Save a Donor

“I love what we do,” the Board member told me.  “Our cause is amazing, but I won’t introduce my friends and colleagues to the organization.”

I hear words to this effect all to often.  Great mission, good programs, lousy treatment of donors.  It’s the latter that is causing all the problems.

Bad stewardship—or no stewardship at all—will not only make you lose donors, it will prevent you from getting donors, and often the potentially biggest donors, in the first place.  If your board doesn’t think that you treat your donors well, they won’t want to bring them to the table.  And that is tremendous loss.  But it is far from the only loss.

Donor attrition is a huge problem for nonprofits.  All studies point to the depressing fact that each year we are losing serious ground.  For every new dollar raised, we lost more than a dollar;  for every new donor we get, we lost a significantly higher number.  And this doesn’t count the phantom donors—those who are there but you can’t get to.

All too often, stewardship is defined as sending a thank you letter.  And all too often, even this step is overlooked.  But stewardship is so much more.  Considering stewardship in its broadest sense, it involves planning and managing your resources.  In the case of nonprofit, one of our most valuable resources is our donor base.

Good stewardship starts with defining the stewardship strategy for a donor or a group of donors.  And the first step of that is clarifying (with the donor!) how you will recognize the donor’s generosity.  Donor recognition goes from ensuring to keep the donor’s confidentiality by keeping the donor’s name, the size of the gift, or anything else the donor requests, out of the public eye, to emblazoning the donor’s name on a program or building.  It is critical that you and your major donor agree on this.  It is wonderful if your annual donors know what they can expect—and then get what they have been told they are getting.

That, of course, is the second step of good stewardship.  This starts with acknowledging that you have received this gift (or this pledge).  For a gift, this is the document that also provides the donor with any tax information he or she needs for tax purposes.  This should be non-negotiable.  It’s something every donor, regardless of the size of the gift, should get.  And they should get this within 48 hours of you receiving the gift.  If what you get is a pledge, then a signed pledge agreement should be shared with the donor.

At this point, your stewardship strategy starts getting personalized—but all stewardship plans will follow the same trajectory. Visually, it looks like this:

stewardship

Once you acknowledge, you then thank.  Yes, I KNOW your acknowledgement is in the form of a thank you letter.  So what?  You can’t send another, more personal thank you?  How would this hurt?  Now think how much it could help.

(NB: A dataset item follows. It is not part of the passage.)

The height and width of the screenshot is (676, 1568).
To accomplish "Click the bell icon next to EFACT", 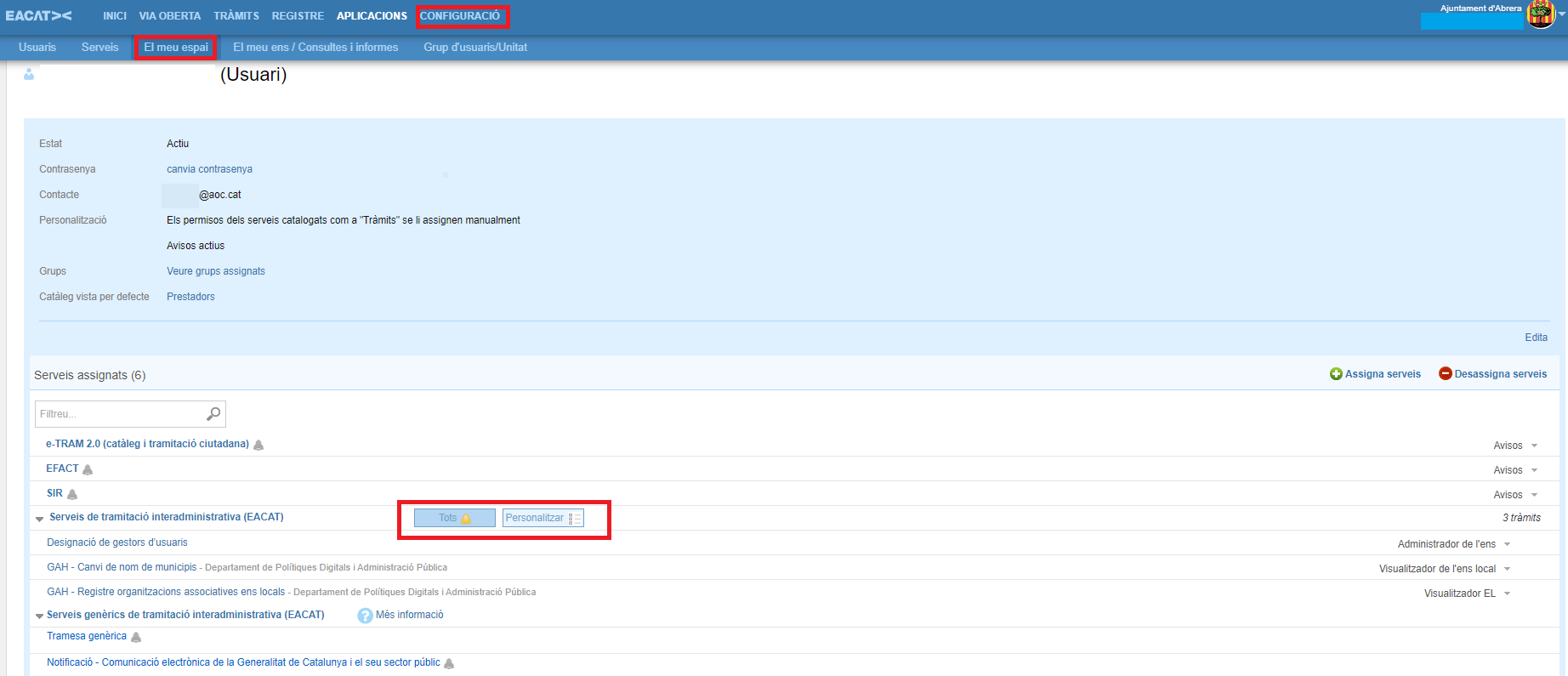I will 88,469.
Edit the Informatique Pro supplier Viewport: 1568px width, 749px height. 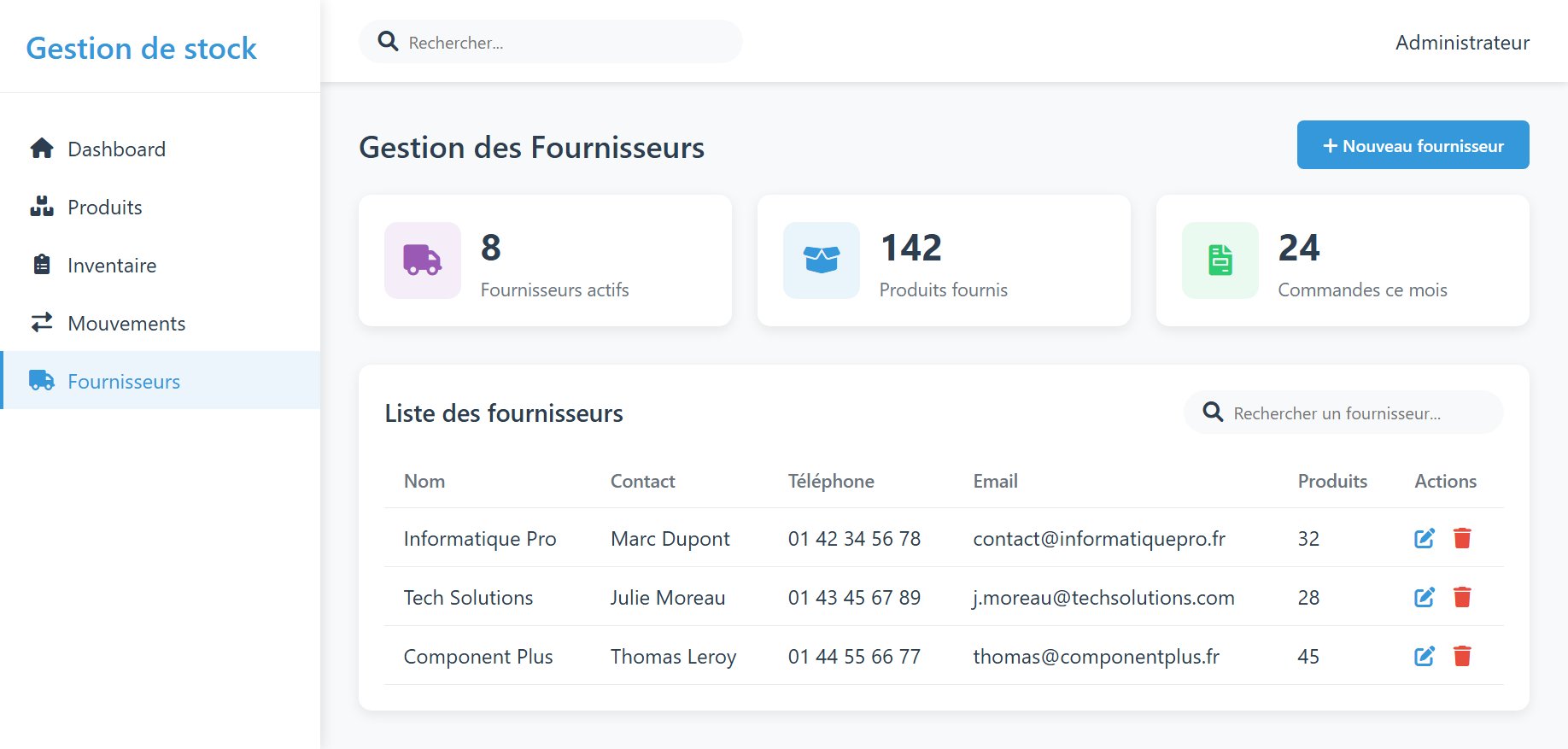(x=1424, y=538)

Connecting the dots for your donor will also help.  Showing how the gift—very specifically for major gifts, more generically for annual or smaller ones—made a difference will truly make a difference in your donor retention rates.

All of this feeds into what you must constantly and consistently do:  Bring your donor in closer.  All fundraisers know that your best prospect for a gift is an existing donor.  It makes me nuts when I hear people say, “We can’t bother Joe for this, he just gave a gift.”  The act of giving one gift makes Joe the obvious prospect for a second gift, assuming the project, the amount and the timing are right. But if Joe doesn’t feel part of the team, he won’t want to play ball—and that will mean that Joe will become part of the dismal statistics on donor attrition.

Even more importantly, as you begin to treat your donors right—do the things that keep them and bring them closer—your Board members will start to think, “I want my friend or colleague to experience this,” and they will become willing to introduce them to your organization.

Janet Levine works with nonprofits and educational organizations, helping them to increase their fundraising capacity.  Learn more at http://janetlevineconsulting.com.  While there, sign up for her free newsletter.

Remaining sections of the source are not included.